→ **Aim**
Copy out every one of the records below word for word.

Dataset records
↓↓↓

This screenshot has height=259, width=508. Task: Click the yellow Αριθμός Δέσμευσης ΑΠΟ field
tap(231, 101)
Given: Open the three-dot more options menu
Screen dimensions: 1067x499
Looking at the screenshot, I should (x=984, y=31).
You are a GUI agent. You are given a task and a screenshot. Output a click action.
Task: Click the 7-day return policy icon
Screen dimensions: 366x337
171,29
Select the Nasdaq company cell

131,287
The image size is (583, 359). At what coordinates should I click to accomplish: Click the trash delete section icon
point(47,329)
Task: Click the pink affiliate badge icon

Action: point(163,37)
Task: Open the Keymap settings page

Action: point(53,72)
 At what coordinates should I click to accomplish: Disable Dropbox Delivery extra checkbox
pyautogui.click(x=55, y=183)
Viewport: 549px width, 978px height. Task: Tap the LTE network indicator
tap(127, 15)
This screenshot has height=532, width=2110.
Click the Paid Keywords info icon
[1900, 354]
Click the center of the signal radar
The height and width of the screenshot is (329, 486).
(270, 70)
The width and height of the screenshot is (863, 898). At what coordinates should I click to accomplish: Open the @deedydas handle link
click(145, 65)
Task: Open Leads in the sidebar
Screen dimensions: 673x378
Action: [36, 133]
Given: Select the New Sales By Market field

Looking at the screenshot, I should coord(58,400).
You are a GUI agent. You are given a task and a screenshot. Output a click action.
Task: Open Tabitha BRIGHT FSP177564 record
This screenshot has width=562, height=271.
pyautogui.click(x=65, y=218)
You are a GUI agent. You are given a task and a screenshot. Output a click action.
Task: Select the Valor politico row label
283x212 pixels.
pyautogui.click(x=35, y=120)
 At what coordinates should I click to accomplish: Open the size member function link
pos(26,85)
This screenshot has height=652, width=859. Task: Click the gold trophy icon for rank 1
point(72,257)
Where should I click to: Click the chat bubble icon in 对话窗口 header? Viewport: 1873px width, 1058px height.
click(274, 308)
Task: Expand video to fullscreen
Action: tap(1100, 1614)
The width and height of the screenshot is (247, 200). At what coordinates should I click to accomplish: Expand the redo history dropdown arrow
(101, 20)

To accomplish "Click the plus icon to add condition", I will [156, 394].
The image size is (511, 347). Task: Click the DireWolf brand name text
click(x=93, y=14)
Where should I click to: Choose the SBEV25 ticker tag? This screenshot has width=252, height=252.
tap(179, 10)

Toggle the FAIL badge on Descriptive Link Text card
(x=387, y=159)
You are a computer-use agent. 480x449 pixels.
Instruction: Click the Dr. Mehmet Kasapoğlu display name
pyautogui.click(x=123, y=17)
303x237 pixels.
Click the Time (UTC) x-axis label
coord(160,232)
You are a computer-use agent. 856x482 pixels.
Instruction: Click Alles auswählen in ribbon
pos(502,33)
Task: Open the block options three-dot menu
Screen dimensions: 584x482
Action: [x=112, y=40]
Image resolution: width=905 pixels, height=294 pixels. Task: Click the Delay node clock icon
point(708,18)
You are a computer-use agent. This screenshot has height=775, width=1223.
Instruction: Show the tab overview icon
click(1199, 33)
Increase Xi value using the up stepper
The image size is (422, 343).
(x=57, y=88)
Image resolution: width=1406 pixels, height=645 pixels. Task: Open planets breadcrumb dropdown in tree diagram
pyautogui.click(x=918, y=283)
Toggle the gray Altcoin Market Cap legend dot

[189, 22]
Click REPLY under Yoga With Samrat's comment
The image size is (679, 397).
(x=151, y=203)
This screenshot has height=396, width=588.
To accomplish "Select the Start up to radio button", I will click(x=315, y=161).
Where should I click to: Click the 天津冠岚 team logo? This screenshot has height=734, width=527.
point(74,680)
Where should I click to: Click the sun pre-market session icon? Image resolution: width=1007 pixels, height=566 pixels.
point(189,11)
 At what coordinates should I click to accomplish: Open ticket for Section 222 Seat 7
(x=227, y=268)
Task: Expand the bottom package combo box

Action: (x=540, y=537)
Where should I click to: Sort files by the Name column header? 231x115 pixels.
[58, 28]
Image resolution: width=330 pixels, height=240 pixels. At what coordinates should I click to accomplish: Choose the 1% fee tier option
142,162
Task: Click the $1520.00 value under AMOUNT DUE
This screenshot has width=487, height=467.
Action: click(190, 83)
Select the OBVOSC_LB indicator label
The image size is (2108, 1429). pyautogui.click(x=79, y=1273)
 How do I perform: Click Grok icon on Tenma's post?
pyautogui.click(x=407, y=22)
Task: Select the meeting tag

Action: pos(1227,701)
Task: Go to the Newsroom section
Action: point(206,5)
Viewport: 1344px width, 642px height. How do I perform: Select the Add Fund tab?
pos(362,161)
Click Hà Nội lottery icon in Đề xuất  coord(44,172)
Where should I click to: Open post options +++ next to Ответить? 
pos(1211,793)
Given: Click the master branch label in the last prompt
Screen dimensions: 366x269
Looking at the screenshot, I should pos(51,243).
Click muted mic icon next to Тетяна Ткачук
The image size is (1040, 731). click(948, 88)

↑↑↑

→ **Worked answer**
This screenshot has height=259, width=508. Task: Click the yellow Αριθμός Δέσμευσης ΑΠΟ field
tap(231, 101)
Given: Open the three-dot more options menu
Screen dimensions: 1067x499
Looking at the screenshot, I should (x=984, y=31).
You are a GUI agent. You are given a task and a screenshot. Output a click action.
Task: Click the 7-day return policy icon
Screen dimensions: 366x337
171,29
Select the Nasdaq company cell

131,287
The image size is (583, 359). At what coordinates should I click to accomplish: Click the trash delete section icon
point(47,329)
Task: Click the pink affiliate badge icon

Action: point(163,37)
Task: Open the Keymap settings page

Action: point(53,72)
 At what coordinates should I click to accomplish: Disable Dropbox Delivery extra checkbox
pyautogui.click(x=55, y=183)
Viewport: 549px width, 978px height. Task: Tap the LTE network indicator
tap(127, 15)
This screenshot has height=532, width=2110.
Click the Paid Keywords info icon
[1900, 354]
Click the center of the signal radar
The height and width of the screenshot is (329, 486).
(270, 70)
The width and height of the screenshot is (863, 898). At what coordinates should I click to accomplish: Open the @deedydas handle link
click(145, 65)
Task: Open Leads in the sidebar
Screen dimensions: 673x378
Action: [36, 133]
Given: Select the New Sales By Market field

Looking at the screenshot, I should coord(58,400).
You are a GUI agent. You are given a task and a screenshot. Output a click action.
Task: Open Tabitha BRIGHT FSP177564 record
This screenshot has width=562, height=271.
pyautogui.click(x=65, y=218)
You are a GUI agent. You are given a task and a screenshot. Output a click action.
Task: Select the Valor politico row label
283x212 pixels.
pyautogui.click(x=35, y=120)
 At what coordinates should I click to accomplish: Open the size member function link
pos(26,85)
This screenshot has height=652, width=859. Task: Click the gold trophy icon for rank 1
point(72,257)
Where should I click to: Click the chat bubble icon in 对话窗口 header? Viewport: 1873px width, 1058px height.
click(274, 308)
Task: Expand video to fullscreen
Action: tap(1100, 1614)
The width and height of the screenshot is (247, 200). At what coordinates should I click to accomplish: Expand the redo history dropdown arrow
(101, 20)

To accomplish "Click the plus icon to add condition", I will [156, 394].
The image size is (511, 347). Task: Click the DireWolf brand name text
click(x=93, y=14)
Where should I click to: Choose the SBEV25 ticker tag? This screenshot has width=252, height=252.
tap(179, 10)

Toggle the FAIL badge on Descriptive Link Text card
(x=387, y=159)
You are a computer-use agent. 480x449 pixels.
Instruction: Click the Dr. Mehmet Kasapoğlu display name
pyautogui.click(x=123, y=17)
303x237 pixels.
Click the Time (UTC) x-axis label
coord(160,232)
You are a computer-use agent. 856x482 pixels.
Instruction: Click Alles auswählen in ribbon
pos(502,33)
Task: Open the block options three-dot menu
Screen dimensions: 584x482
Action: [x=112, y=40]
Image resolution: width=905 pixels, height=294 pixels. Task: Click the Delay node clock icon
point(708,18)
You are a computer-use agent. This screenshot has height=775, width=1223.
Instruction: Show the tab overview icon
click(1199, 33)
Increase Xi value using the up stepper
The image size is (422, 343).
(x=57, y=88)
Image resolution: width=1406 pixels, height=645 pixels. Task: Open planets breadcrumb dropdown in tree diagram
pyautogui.click(x=918, y=283)
Toggle the gray Altcoin Market Cap legend dot

[189, 22]
Click REPLY under Yoga With Samrat's comment
The image size is (679, 397).
(x=151, y=203)
This screenshot has height=396, width=588.
To accomplish "Select the Start up to radio button", I will click(x=315, y=161).
Where should I click to: Click the 天津冠岚 team logo? This screenshot has height=734, width=527.
point(74,680)
Where should I click to: Click the sun pre-market session icon? Image resolution: width=1007 pixels, height=566 pixels.
point(189,11)
 At what coordinates should I click to accomplish: Open ticket for Section 222 Seat 7
(x=227, y=268)
Task: Expand the bottom package combo box

Action: (x=540, y=537)
Where should I click to: Sort files by the Name column header? 231x115 pixels.
[58, 28]
Image resolution: width=330 pixels, height=240 pixels. At what coordinates should I click to accomplish: Choose the 1% fee tier option
142,162
Task: Click the $1520.00 value under AMOUNT DUE
This screenshot has width=487, height=467.
Action: click(190, 83)
Select the OBVOSC_LB indicator label
The image size is (2108, 1429). pyautogui.click(x=79, y=1273)
 How do I perform: Click Grok icon on Tenma's post?
pyautogui.click(x=407, y=22)
Task: Select the meeting tag

Action: pos(1227,701)
Task: Go to the Newsroom section
Action: point(206,5)
Viewport: 1344px width, 642px height. How do I perform: Select the Add Fund tab?
pos(362,161)
Click Hà Nội lottery icon in Đề xuất  coord(44,172)
Where should I click to: Open post options +++ next to Ответить? 
pos(1211,793)
Given: Click the master branch label in the last prompt
Screen dimensions: 366x269
Looking at the screenshot, I should pos(51,243).
Click muted mic icon next to Тетяна Ткачук
The image size is (1040, 731). click(948, 88)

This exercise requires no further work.